Of course, I have zero formal training and would be extremely dangerous if I had the power to diagnose people. There are a number of people I’d happily have sectioned but unfortunately their mental competency – and my complete lack of medical qualifications – stands in the way.

Most of us are happy to describe unpleasant people as ‘scum’ and strange people as ‘weird’ and have done with it. But not me. I love matching recognised mental maladies to oddballs and live wires. It provides a neat way of accounting for their strange, selfish and downright antisocial behaviour.

Lately, my interest as a have-a-go psychiatrist has been piqued by a book I’ve been reading. It’s called The Psychopath Test by acclaimed and idiosyncratic journalist Jon Ronson. The book, where Ronson dives into what he calls ‘the madness industry’, takes its name from a 20-point test devised by psychologist Bob Hare.

The criteria of the test, which is largely regarded as the industry standard, are as follows:

1) Glibness/Superficial charm

2) Grandiose sense of self-worth

3) Pathological lying

4) Cunning/manipulative

5) Lack of remorse or guilt

6) Emotionally shallow

7) Callous/lack of empathy

8) Failure to accept responsibility for own actions

9) Need for stimulation/proneness to boredom

10) Parasitic lifestyle

11) Lack of realistic, long-term goals

12) Impulsiveness

13) Irresponsibility

14) Poor behavioural controls

15) Early behavioural problems

16) Juvenile delinquency

17) Revocation of conditional release

18) Criminal versatility

19) Many short-term marital relationships

20) Promiscuous sexual behaviour

If you tick many or most of those boxes it’s time to worry. Or not. Apparently, if you’re worried about being a psychopath, you’re almost certainly not one.

Since starting this book I’ve found myself trying to work out if any of my friends and acquaintances, past and present, are psychopaths.

Once I had a friend who, other than me, had no other mates.

This was hardly surprising as he was incapable of speaking anything other than self-obsessed, ill-informed twaddle. He would change his appearance and apparent interests frequently and wildly.

For example, one month he looked like a member of Marilyn Manson and the next he resembled a football yob. And while he’d occasionally throw a wobbler over the slightest thing, he was more loser than psychopath.
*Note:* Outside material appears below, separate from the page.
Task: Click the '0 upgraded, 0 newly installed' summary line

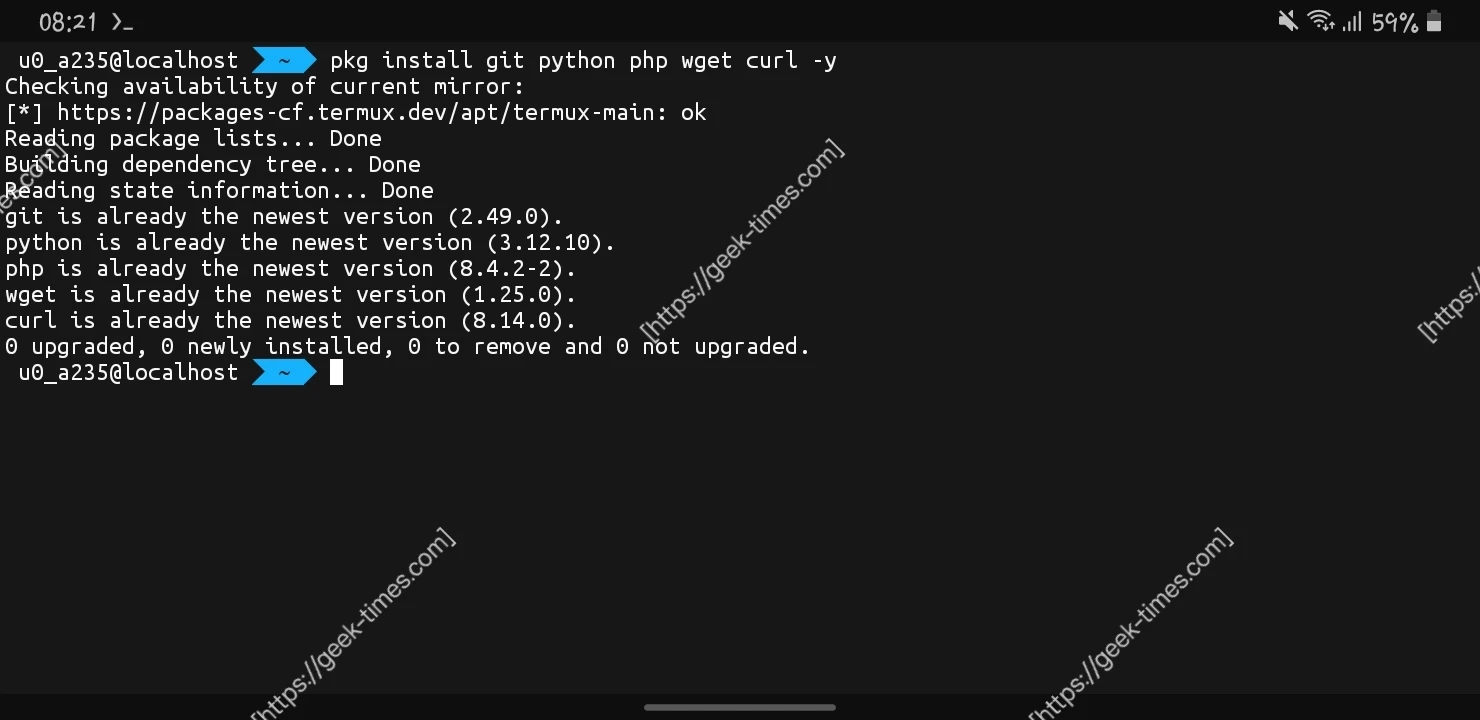Action: click(406, 347)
Another former friend came closer. He was obnoxious, immoral and promiscuous whether or not he had a girlfriend at the time. His opening gambit in a bid to chat up my girlfriend at the time was: “Sorry about Dave.” He too would fly off the handle with little provocation.

Apparently an ex of his had to involve the police because, in her words, he’d become a ‘psycho’ following their break-up.

She wasn’t quite correct, however, as it turned out he was an unhappy soul with a low, rather than grandiose, sense of self-worth.

So, rather disappointingly, I’ve failed to find a single psychopath among my current and former friends and acquaintances. And apparently one person in every 100 is a psychopath, so either I’ve been lucky or I should leave the diagnoses to the professionals.